Working out the more boring parts of the project like memory, linked lists, etc

This week I'm working on the more mundane parts of the project.  I am choosing the 'best' version of hashtable, list and vector implementations and:

  • convert them over to use the newly created malloc wrapper (zmem.c), specifically utilizing the automatic destructor-on-free callback mechanism

  • clean them up with consistent naming

  • test for memory leaks

Then once i got vector.c, hashtable.c and linkedlist.c working at least enough to start using them:

  • Take my latest opengl based project, and separate out the  GL init and basic 'raw' rendering parts from the functionality of the app.
  • Convert it over to use zmem and my new structures.
  • Begin packaging up the basic functionality into a simple graphics library


Why am I jumping into graphics right away?  Motivation.  It is hard for me to stay motivated on a project that is not producing results.  Once I can allocate opengl graphics buffers and get something on the screen, and see that the app does something interesting, I can stay motivated on the project.  Trying to build the 'perfect hashtable' or 'perfect malloc wrapper' implementation can take a long time, and there is no clear definition of how to perfect I would like to get.  Without an application, I don't know how simple or complex the API has to be; what's the point of implementing a feature that is not going to be used very often?
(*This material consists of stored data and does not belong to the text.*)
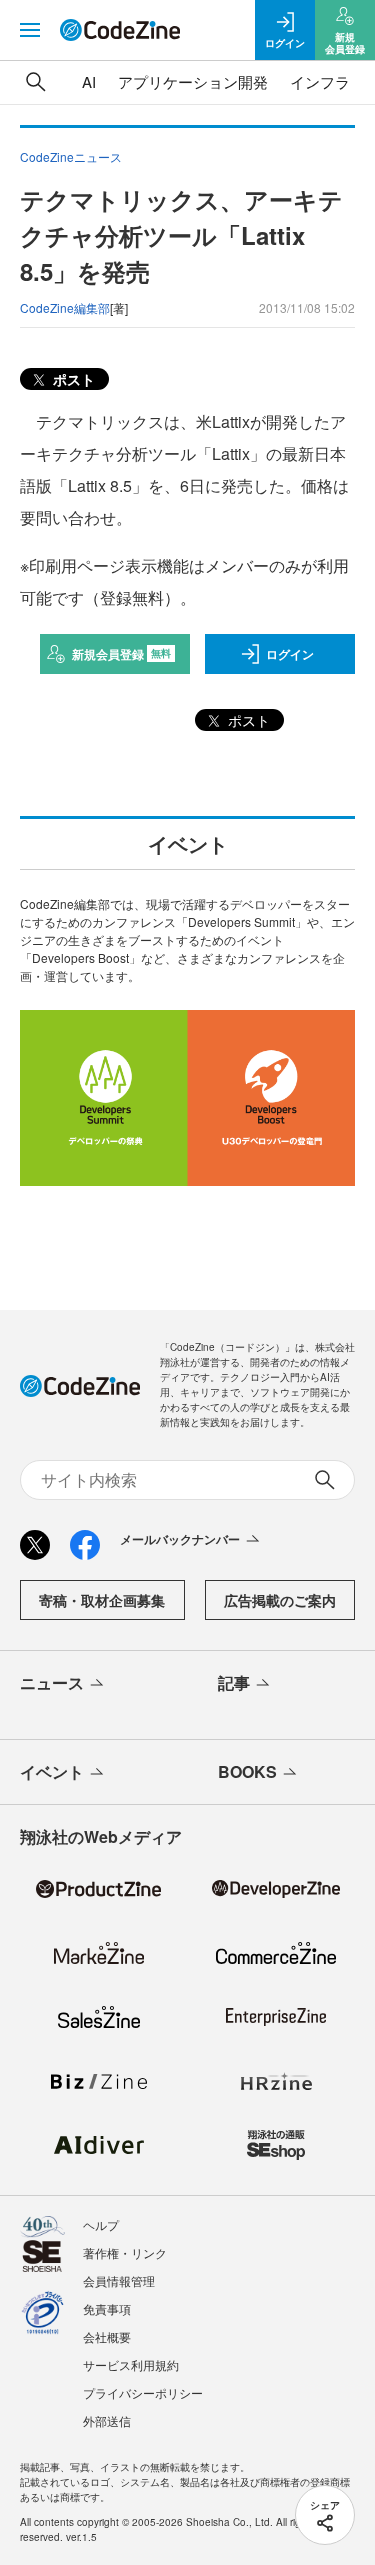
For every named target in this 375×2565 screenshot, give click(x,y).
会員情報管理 (119, 2280)
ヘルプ (101, 2224)
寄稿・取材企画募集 (102, 1600)
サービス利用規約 (131, 2364)
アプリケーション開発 (193, 81)
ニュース (52, 1682)
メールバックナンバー (180, 1539)
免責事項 (107, 2308)
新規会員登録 (121, 654)
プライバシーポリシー (143, 2392)
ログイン (290, 654)
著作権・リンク (125, 2252)
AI (89, 81)
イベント (52, 1771)
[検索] (36, 82)
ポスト (72, 379)
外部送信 (107, 2420)
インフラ (320, 81)
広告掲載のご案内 (280, 1600)
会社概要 (107, 2336)
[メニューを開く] (30, 30)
Once I can cleanly allocate memory, define destructors to free that memory, and can perform basic vector manipulation (which is basically just create vector, add item, remove item, and access/iterate/index those items), I can jump into graphics.  I will probably not need hashtables for basic graphics; I usually don't use those until much higher level coding.  (Usually to assign string names to objects, and look them up later.)  Linked lists will also probably be used by graphics.